Dean, cugino di Maverick, cade e viene travolto: niente da fare. È il terzo giovane in quattro mesi

La strage dei ragazzini. Morire a 15 anni per la propria passione

Ci hanno raccontato Plauto e tanti altri che muor giovane colui che al cielo è caro. Ma veder cadere centauribambini come fossero in guerra, e non è guerra solo una gara, non ci fa credere che questo sia il progetto. Ieri è toccato, sta diventando un conteggio come fosse una ineluttabilità, a Dean Berta Viñales, ragazzino spagnolo di 15 anni, dal cognome famoso perché lo porta anche Maverick, il cugino che corre in MotoGp sull'Aprilia. Berta era nato il 20 aprile 2006 a Palau Saverdera, comune autonomo della Catalogna con meno di 100 abitanti, ed era ancora un novello del mondiale che stava correndo: 11 gare soltanto. Stavolta si provava sul circuito di Jerez de la Frontera, Yamaha numero 25 (il vecchio numero del cugino) nella gara 1 della Supersport 300, anticamera della Superbike. Decimo giro, Dean Berta vola via dalla moto, gli altri arrivano: gli passano sopra.

La gara viene immediatamente fermata. Nel groviglio sono rimasti coinvolti altri tre piloti fra i 15 e i 17 anni. Ma le condizioni di Viñales sono apparse subito gravi: lesioni al torace e alla testa. Il pilota assistito dai medici in pista, ma c'è voluto poco per capire che se n'era andato. Era in un bel momento di forma, raccontano i suiveurs del moto mondiale: a Magny Cours aveva conquistato un secondo posto, sul circuito di Barcelona-Catalunya una sesta posizione.

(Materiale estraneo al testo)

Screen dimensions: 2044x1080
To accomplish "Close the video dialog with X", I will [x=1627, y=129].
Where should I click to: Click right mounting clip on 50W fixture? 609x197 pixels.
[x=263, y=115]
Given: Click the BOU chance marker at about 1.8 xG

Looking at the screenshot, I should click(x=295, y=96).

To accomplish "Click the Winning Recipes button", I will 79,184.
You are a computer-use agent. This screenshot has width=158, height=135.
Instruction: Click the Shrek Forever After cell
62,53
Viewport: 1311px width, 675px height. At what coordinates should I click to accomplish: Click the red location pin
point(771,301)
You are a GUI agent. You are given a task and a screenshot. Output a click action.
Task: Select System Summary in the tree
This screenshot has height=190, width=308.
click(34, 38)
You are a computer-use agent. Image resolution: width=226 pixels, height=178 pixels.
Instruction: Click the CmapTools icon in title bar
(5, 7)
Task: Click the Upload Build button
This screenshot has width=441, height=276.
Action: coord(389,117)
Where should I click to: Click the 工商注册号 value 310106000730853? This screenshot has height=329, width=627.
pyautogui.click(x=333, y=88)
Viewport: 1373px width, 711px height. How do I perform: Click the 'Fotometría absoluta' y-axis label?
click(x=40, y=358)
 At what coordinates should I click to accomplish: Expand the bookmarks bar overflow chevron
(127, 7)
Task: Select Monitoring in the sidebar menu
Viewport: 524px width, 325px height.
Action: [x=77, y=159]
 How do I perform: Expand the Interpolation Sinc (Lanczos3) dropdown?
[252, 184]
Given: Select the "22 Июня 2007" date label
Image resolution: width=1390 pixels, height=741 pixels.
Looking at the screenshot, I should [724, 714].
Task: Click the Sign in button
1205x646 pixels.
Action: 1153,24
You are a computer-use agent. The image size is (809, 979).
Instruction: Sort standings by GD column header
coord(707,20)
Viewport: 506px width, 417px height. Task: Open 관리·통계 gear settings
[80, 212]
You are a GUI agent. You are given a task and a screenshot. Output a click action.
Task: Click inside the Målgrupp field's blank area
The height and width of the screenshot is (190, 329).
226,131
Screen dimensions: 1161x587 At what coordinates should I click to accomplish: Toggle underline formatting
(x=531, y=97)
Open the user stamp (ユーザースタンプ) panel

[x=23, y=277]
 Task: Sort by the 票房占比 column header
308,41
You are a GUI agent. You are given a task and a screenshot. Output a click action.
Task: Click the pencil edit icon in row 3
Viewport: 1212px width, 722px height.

Aveva la faccia di un bambino, è stato ucciso come ormai, troppo spesso, capita nelle gare motociclistiche. Sei davanti, sei nel gruppo, cadi, gli altri non possono evitarti e addio. Quest'anno è il terzo centauro bambino che se ne va: quattro mesi fa, al Mugello, è capitato a Jason Dupasquier, 19 anni, centauro svizzero travolto da due piloti al termine delle qualifiche del Gran Premio d'Italia. Ammazzato da lesioni al torace e da lesioni cerebrali. Il 25 luglio, durante il Motorland Aragon, è toccato a Hugo Millian, pure lui spagnolo, 14 anni appena, caduto a 13 giri dalla fine ma pronto a cercar la salvezza, se non lo avesse investito il polacco Oleg Pawelec mentre si rialzava per fuggire dal mezzo della pista. Lo chiamavano Iceman per la freddezza in sella. Una freddezza che stava per salvarlo. La tragica lista di piloti caduti così ormai è disumanamente lunga: limitandosi al motociclismo moderno la si fa partire dal 1973, gran premio d'Italia a Monza, dove lasciano la vita, il loro mondo, Jarno Sarinen e Renzo Pasolini. Poi una serie di nomi famosi o meno, giovanissimi oppure più celebrati. Fa ancora male, dieci anni dopo, il ricordo di Marco Simoncelli, a terra svenuto, il casco volato via.

Si dirà che la vita e la morte sono leggi della vita, ed anche dello sport. Ma lo sport non vuol celebrare la morte. Oppure è vero che lo sport, nel giro di poche ore, ci invita a celebrare il primo gol di un 19enne rampollo (Maldini) di nobile casata calcistica e la morte di un centauro-bambino dal cognome e dal cugino famoso.

La morte non guarda mai il calendario.